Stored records
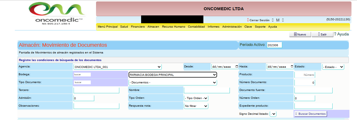Expand the Estado dropdown
This screenshot has height=120, width=357.
[x=333, y=67]
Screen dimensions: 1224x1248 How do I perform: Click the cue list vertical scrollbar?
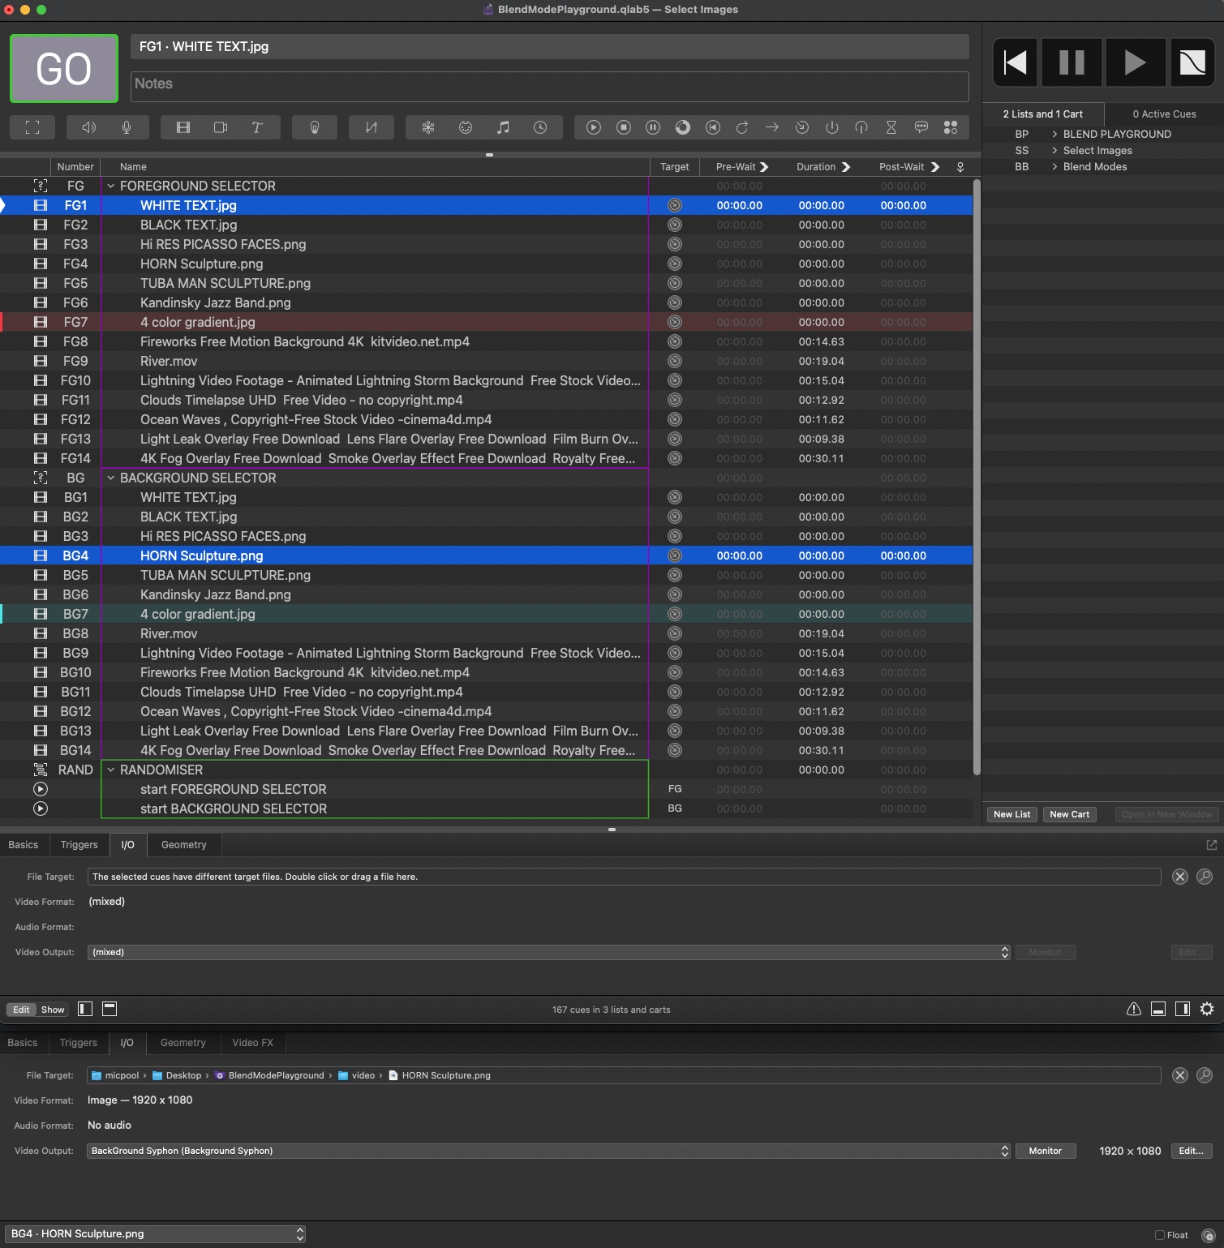click(x=977, y=477)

**What you should do**
Only the lines from the one containing "Screen dimensions: 1224x1248" through the last line of the entries belong in the answer, given again exactly. Images stay out.

**Output**
Screen dimensions: 1224x1248 How do I perform: Click the cue list vertical scrollbar?
click(x=977, y=477)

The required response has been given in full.